Reading Against the Glass: Adventures in the Novel from Cervantes to Rushdie (sole instructor)

Semester: 

Spring

Offered: 

2012

This course aims to construct an alternate history of the British novel under the sign of Don Quixote. Standard accounts of the “rise of the novel” in English often trace its development in parallel with certain philosophical and economic trends that culminate in the nineteenth-century with the middle class reading public; this narrative is inevitably tied to an aesthetic of realism whose leading advocates and practitioners constitute the canon of the English novel from Defoe and Richardson to Eliot and James via Austen. There is, however, an equally compelling—at times far more popular—countertradition that defines itself precisely though its resistance to the strictures of realism; it is a tradition that embraces the principle of fictionality in its complex dialectic with the “real.” 
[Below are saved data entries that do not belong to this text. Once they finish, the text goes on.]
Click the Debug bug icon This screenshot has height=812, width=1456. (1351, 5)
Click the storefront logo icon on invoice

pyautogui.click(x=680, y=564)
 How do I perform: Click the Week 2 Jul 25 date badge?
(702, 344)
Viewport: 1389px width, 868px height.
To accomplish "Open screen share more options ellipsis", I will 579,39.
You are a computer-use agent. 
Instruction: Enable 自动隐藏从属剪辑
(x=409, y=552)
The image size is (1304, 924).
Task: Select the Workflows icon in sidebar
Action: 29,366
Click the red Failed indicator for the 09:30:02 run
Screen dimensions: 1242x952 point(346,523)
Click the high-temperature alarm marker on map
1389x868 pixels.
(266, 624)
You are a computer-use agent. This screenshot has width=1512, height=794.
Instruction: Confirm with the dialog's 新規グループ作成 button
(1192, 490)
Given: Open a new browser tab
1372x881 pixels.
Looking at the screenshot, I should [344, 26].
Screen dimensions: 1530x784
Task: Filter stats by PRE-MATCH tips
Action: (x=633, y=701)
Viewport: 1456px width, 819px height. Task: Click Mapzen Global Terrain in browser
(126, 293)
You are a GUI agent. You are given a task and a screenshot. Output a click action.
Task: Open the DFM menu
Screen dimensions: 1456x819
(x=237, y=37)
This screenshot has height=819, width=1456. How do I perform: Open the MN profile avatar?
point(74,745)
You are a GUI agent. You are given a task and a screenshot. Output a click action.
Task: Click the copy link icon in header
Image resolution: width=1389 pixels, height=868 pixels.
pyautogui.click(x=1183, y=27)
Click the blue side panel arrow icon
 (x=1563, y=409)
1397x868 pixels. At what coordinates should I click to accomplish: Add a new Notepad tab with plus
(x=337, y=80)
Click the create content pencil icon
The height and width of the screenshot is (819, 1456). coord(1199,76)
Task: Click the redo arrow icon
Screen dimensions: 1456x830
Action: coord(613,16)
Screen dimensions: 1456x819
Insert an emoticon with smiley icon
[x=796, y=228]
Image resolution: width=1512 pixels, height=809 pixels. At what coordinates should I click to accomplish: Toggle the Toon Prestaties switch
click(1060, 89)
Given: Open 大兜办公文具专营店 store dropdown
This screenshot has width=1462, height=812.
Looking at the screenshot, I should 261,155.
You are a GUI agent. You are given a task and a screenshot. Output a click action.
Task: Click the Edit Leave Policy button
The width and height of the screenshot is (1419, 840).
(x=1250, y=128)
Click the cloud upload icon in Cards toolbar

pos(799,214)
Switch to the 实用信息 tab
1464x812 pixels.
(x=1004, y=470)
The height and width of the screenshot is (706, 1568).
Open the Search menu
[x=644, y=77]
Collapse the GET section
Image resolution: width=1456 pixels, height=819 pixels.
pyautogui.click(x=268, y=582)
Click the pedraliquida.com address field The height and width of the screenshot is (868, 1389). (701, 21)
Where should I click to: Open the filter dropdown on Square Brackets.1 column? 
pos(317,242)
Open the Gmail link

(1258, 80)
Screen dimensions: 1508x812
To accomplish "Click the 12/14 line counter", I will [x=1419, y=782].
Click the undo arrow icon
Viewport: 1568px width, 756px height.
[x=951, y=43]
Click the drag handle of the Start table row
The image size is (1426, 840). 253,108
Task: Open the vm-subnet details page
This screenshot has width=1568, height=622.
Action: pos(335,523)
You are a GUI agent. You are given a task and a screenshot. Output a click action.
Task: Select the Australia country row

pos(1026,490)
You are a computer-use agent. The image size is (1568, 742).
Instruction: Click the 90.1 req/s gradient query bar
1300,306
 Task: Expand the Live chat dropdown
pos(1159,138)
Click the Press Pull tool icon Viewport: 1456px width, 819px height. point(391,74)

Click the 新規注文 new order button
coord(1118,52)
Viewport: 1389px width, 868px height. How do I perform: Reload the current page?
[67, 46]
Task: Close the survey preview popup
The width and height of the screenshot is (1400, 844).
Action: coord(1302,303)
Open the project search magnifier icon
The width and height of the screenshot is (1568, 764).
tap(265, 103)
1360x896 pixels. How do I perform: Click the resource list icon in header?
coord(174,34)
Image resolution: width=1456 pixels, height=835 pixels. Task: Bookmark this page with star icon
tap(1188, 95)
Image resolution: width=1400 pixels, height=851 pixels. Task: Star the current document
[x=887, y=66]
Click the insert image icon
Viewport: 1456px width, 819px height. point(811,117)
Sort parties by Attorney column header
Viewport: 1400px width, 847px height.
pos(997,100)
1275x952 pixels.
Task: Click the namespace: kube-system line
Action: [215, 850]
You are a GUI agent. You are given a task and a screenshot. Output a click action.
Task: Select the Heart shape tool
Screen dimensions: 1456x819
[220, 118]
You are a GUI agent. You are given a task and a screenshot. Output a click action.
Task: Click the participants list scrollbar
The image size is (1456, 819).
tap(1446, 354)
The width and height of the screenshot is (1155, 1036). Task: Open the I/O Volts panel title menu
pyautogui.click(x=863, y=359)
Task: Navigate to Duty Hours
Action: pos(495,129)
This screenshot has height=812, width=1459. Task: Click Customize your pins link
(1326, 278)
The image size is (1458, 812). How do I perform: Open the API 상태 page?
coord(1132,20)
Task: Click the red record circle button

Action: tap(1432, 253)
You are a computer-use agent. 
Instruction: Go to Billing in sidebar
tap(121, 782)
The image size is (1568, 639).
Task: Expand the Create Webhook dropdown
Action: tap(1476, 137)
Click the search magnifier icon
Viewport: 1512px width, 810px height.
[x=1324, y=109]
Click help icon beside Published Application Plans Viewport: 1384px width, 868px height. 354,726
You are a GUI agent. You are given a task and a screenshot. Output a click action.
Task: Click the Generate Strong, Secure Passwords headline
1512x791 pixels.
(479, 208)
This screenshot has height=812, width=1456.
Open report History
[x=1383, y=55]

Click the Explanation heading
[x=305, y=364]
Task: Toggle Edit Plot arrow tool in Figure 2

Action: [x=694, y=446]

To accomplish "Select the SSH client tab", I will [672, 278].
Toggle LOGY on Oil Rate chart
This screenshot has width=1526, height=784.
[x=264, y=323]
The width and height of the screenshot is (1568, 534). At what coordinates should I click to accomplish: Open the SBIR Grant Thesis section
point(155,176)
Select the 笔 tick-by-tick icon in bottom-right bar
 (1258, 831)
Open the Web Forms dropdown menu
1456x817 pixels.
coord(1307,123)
Cervantes’s Don Quixote exerts a renewed and increasingly powerful influence on British writers starting in the eighteenth century, and we will examine three of the novelistic genres in which the shadow of the Don is particularly pronounced: comedy, romance, and the eccentric or parodic anti-novel. Authors, drawn primarily from the period 1760-1850, will include Sterne, Scott, Hogg, de Quincey and Dickens. This trajectory will be framed by the fantastic tales of Borges and the magical realism of Rushdie, two interrelated movements in twentieth-century cosmopolitan literature that are also deeply informed by and indebted to Cervantes and the romance tradition he spawned in English; together, they make a powerful case that the unreal and improbable can often be more profoundly “real” or “true” than bare reality.